# REQUIRED WORK:
Transcribe every entry word for word. Skip the pictures.

[Saved data entries]
********************
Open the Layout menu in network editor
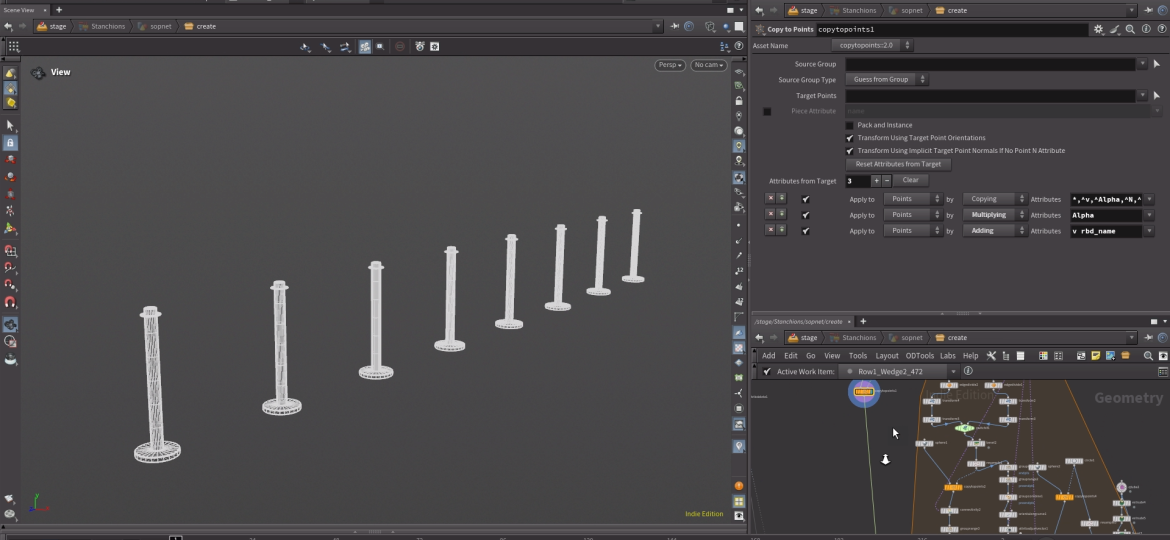The height and width of the screenshot is (540, 1170). click(x=886, y=355)
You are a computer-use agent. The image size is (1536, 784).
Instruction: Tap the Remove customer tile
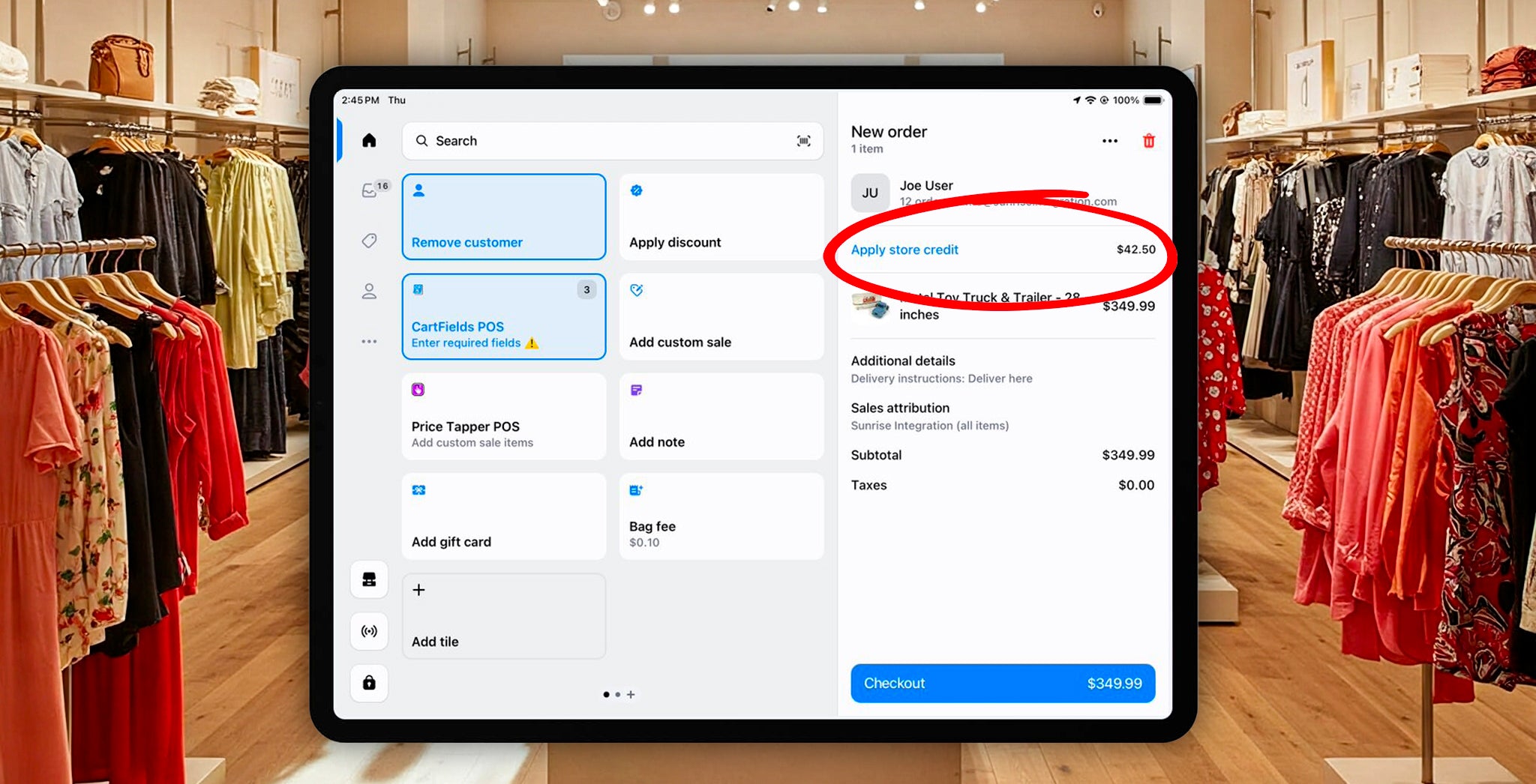(x=503, y=217)
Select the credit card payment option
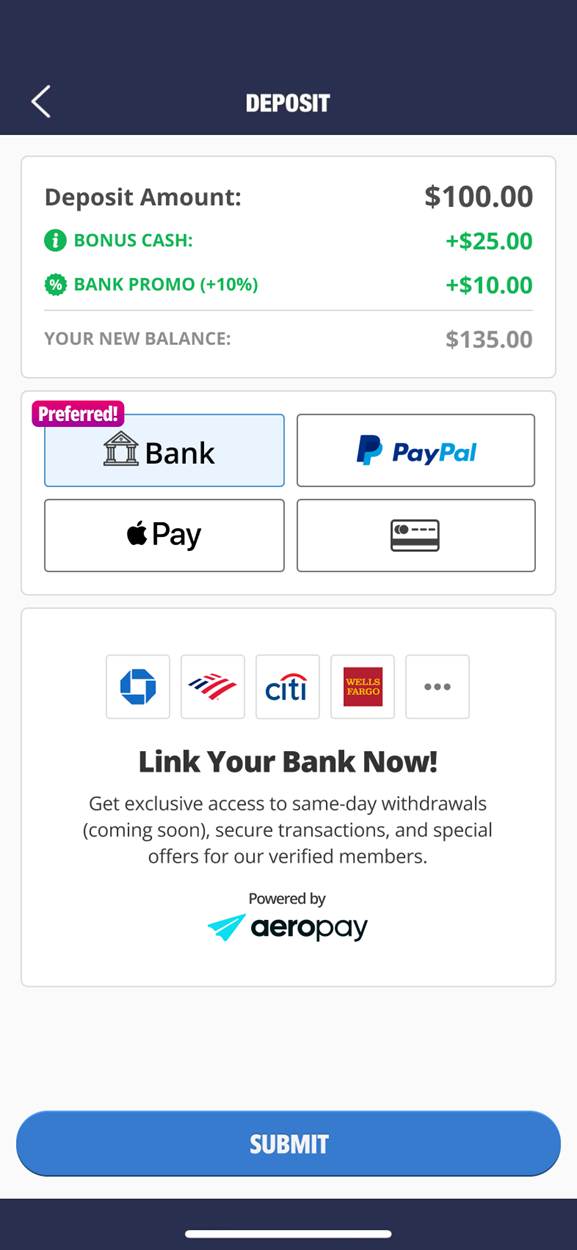Image resolution: width=577 pixels, height=1250 pixels. click(416, 535)
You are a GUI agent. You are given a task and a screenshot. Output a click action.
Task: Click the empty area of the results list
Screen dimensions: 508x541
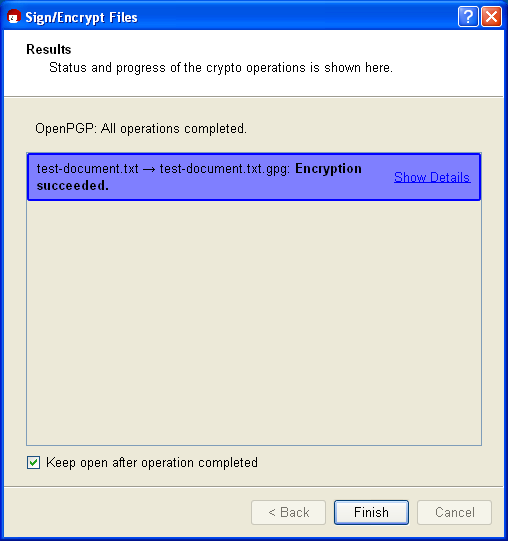point(254,323)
********************
# ANSWER SPACE:
Open the Layout menu in network editor
The height and width of the screenshot is (540, 1170). click(x=886, y=355)
You are a computer-use agent. The image size is (1536, 784).
Instruction: Tap the Remove customer tile
(x=503, y=217)
Select the credit card payment option
Image resolution: width=577 pixels, height=1250 pixels. click(416, 535)
You are a GUI agent. You are given a task and a screenshot. Output a click action.
Task: Click the empty area of the results list
Screen dimensions: 508x541
point(254,323)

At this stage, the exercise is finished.